Locomotion

Extra Materials

About Me


My name is Zack Brown, and you can contact me at zacharyb@gmail.com (include "labanotation.net" in the subject line so I know what you're referring to).

I'm a writer by trade, explaining highly technical materials to people who need to understand them, or who just like reading about the topic. I'm published regularly in computer magazines, and worked for years as a technical writer at Google.

In a way, my whole career has prepared me for the task I've undertaken here. Even the fact that I have never studied dance or choreography weighs as a factor in my favor - who better to ensure that this explanation of Labanotation will be accessible to non-dancers and non-choreographers?

But why am I poking my nose into this business that doesn't seem to concern me? If I haven't trained as a dancer or a choreographer, why have I spent years studying Labanotation, poring over its various texts, and trying to overcome its difficulties?

The answer is simple: I love it! Labanotation is beautiful. Even just as pure notation, without the performance, it is lovely to look at. When I first discovered Labanotation, before I was even a teenager, that was what captivated me first. The idea that these beautiful diagrams somehow expressed people dancing on a stage.

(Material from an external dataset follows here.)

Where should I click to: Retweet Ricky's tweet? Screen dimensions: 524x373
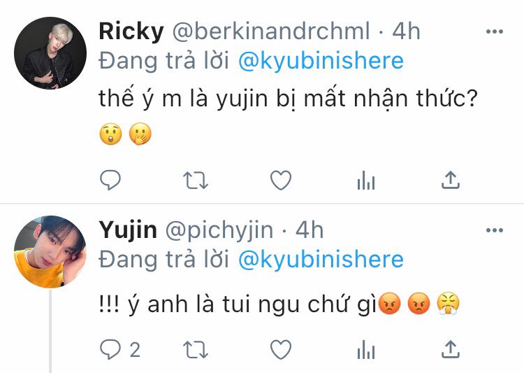(x=196, y=181)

I wanted to know more. And the more I learned, the more I wanted to learn.

But the existing texts are hard to learn from. It may not seem friendly to say it so plainly, but it's true. And when explaining the feelings and motivations surrounding why I decided to undertake the arduous task of writing a thorough and straightforward explanation of Labanotation, it's difficult to leave that point out. Although those existing texts represent a tremendous amount of labor, and a tremendous achievement in capturing many ideas that might otherwise have been lost forever, those works were never intended for a layperson like me, and their focus is much broader than to be a clear explanation of how to use the system.

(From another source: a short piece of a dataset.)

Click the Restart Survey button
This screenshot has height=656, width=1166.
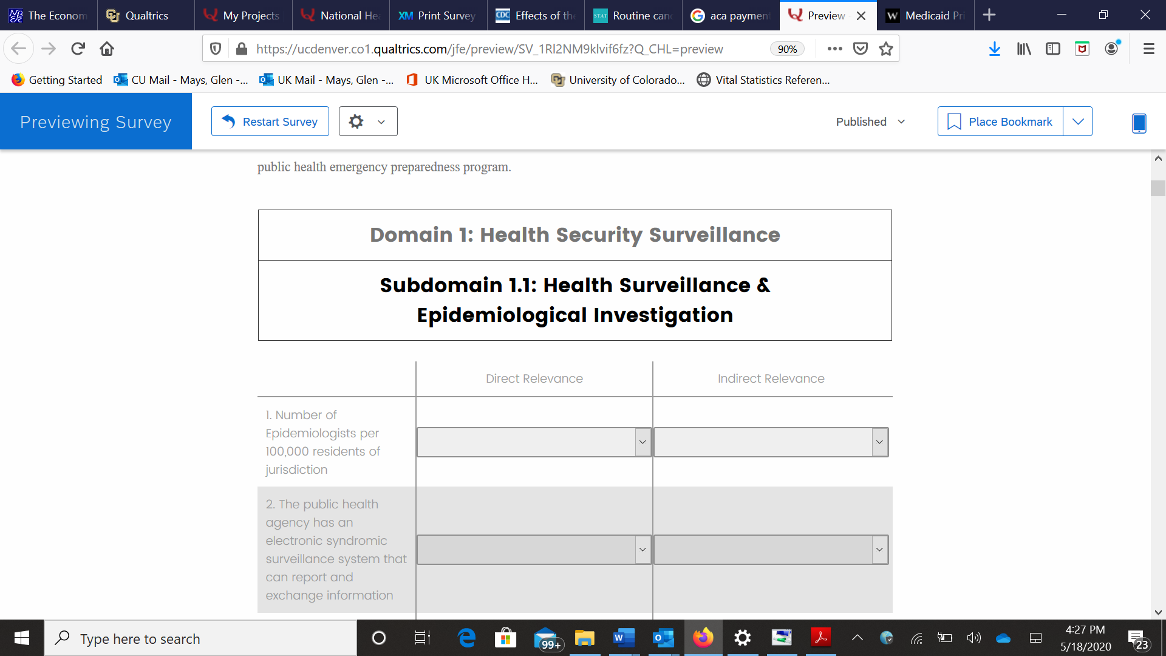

I'm here now, writing this description of Labanotation, because one day I realized that the only way for me to successfully learn it would be to extract everything I could from the available literature, organize it all together, the way I would any technical topic I was called upon to write about, and then describe it in a way that I myself could learn from. I needed to create my own textbook.

My hope is that the present text will make Labanotation accessible to other people like me, who want to develop a thorough understanding of the system, but who find the existing texts difficult to use. My goal with this text is to describe the entire system, from the simplest ideas to the most advanced, so that anyone who shares an interest in the strange and fascinating field of choreography will be able to easily express any performance they can conceive of.

If this text is also useful to dancers and other professionals who are trying to learn Labanotation or who just want to look up the specifics of something they're already familiar with, then I'll be very happy to have made some small contribution to that field.